TASK DATA:
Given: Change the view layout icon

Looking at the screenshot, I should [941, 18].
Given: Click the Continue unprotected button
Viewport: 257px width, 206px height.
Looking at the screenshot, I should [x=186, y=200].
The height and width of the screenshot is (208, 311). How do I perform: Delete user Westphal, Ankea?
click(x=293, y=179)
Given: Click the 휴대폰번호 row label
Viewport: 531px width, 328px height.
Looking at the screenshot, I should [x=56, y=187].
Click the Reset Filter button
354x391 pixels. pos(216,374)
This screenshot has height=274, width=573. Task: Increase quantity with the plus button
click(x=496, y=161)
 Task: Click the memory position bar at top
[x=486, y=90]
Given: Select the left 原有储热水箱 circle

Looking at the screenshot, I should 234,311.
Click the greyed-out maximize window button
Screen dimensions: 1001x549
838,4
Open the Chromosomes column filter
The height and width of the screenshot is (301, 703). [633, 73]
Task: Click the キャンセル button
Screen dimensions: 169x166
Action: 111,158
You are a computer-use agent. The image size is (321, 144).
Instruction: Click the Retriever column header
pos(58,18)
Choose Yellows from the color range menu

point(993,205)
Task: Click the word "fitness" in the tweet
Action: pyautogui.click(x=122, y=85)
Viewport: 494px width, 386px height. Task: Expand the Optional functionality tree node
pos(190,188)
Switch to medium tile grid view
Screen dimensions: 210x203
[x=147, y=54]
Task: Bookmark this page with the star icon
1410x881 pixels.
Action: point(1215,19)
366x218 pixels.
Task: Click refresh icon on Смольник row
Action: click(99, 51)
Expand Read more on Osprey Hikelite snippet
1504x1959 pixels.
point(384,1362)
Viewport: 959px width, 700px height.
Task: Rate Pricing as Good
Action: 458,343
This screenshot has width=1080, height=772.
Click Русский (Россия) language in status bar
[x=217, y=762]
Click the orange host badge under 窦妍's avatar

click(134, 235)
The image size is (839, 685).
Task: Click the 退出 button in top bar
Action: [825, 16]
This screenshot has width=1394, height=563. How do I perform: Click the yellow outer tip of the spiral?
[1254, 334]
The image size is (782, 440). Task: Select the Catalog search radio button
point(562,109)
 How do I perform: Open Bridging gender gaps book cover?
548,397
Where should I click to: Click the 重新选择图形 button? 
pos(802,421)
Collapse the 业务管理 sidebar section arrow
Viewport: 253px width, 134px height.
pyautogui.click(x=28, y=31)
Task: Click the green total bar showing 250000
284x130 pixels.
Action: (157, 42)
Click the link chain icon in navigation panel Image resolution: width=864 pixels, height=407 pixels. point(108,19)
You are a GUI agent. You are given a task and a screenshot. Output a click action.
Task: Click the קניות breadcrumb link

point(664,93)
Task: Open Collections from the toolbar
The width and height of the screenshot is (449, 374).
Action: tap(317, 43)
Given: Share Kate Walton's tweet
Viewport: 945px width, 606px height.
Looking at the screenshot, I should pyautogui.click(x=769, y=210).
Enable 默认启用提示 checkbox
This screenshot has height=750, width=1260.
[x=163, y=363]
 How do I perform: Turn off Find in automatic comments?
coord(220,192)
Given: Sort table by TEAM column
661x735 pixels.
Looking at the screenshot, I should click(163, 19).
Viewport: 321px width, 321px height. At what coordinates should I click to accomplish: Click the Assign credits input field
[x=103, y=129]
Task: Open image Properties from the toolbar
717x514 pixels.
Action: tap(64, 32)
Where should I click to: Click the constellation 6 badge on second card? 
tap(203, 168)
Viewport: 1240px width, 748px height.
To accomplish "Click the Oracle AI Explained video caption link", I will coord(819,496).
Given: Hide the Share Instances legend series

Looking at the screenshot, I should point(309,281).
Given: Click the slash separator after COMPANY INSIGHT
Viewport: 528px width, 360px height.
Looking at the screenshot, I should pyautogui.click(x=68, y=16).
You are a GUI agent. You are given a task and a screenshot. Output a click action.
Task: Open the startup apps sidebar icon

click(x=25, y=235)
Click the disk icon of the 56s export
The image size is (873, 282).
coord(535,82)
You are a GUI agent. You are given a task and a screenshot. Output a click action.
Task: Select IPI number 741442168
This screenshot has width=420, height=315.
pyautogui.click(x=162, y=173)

EXERCISE DIRECTIONS: Find the line with "This screenshot has height=750, width=1260." in the material above. Reproduce it and each line after it up to and including the line with "Click the disk icon of the 56s export".

SOLUTION FOR THIS EXERCISE:
This screenshot has height=750, width=1260.
[x=163, y=363]
 How do I perform: Turn off Find in automatic comments?
coord(220,192)
Given: Sort table by TEAM column
661x735 pixels.
Looking at the screenshot, I should click(163, 19).
Viewport: 321px width, 321px height. At what coordinates should I click to accomplish: Click the Assign credits input field
[x=103, y=129]
Task: Open image Properties from the toolbar
717x514 pixels.
Action: tap(64, 32)
Where should I click to: Click the constellation 6 badge on second card? 
tap(203, 168)
Viewport: 1240px width, 748px height.
To accomplish "Click the Oracle AI Explained video caption link", I will coord(819,496).
Given: Hide the Share Instances legend series

Looking at the screenshot, I should point(309,281).
Given: Click the slash separator after COMPANY INSIGHT
Viewport: 528px width, 360px height.
Looking at the screenshot, I should pyautogui.click(x=68, y=16).
You are a GUI agent. You are given a task and a screenshot. Output a click action.
Task: Open the startup apps sidebar icon

click(x=25, y=235)
Click the disk icon of the 56s export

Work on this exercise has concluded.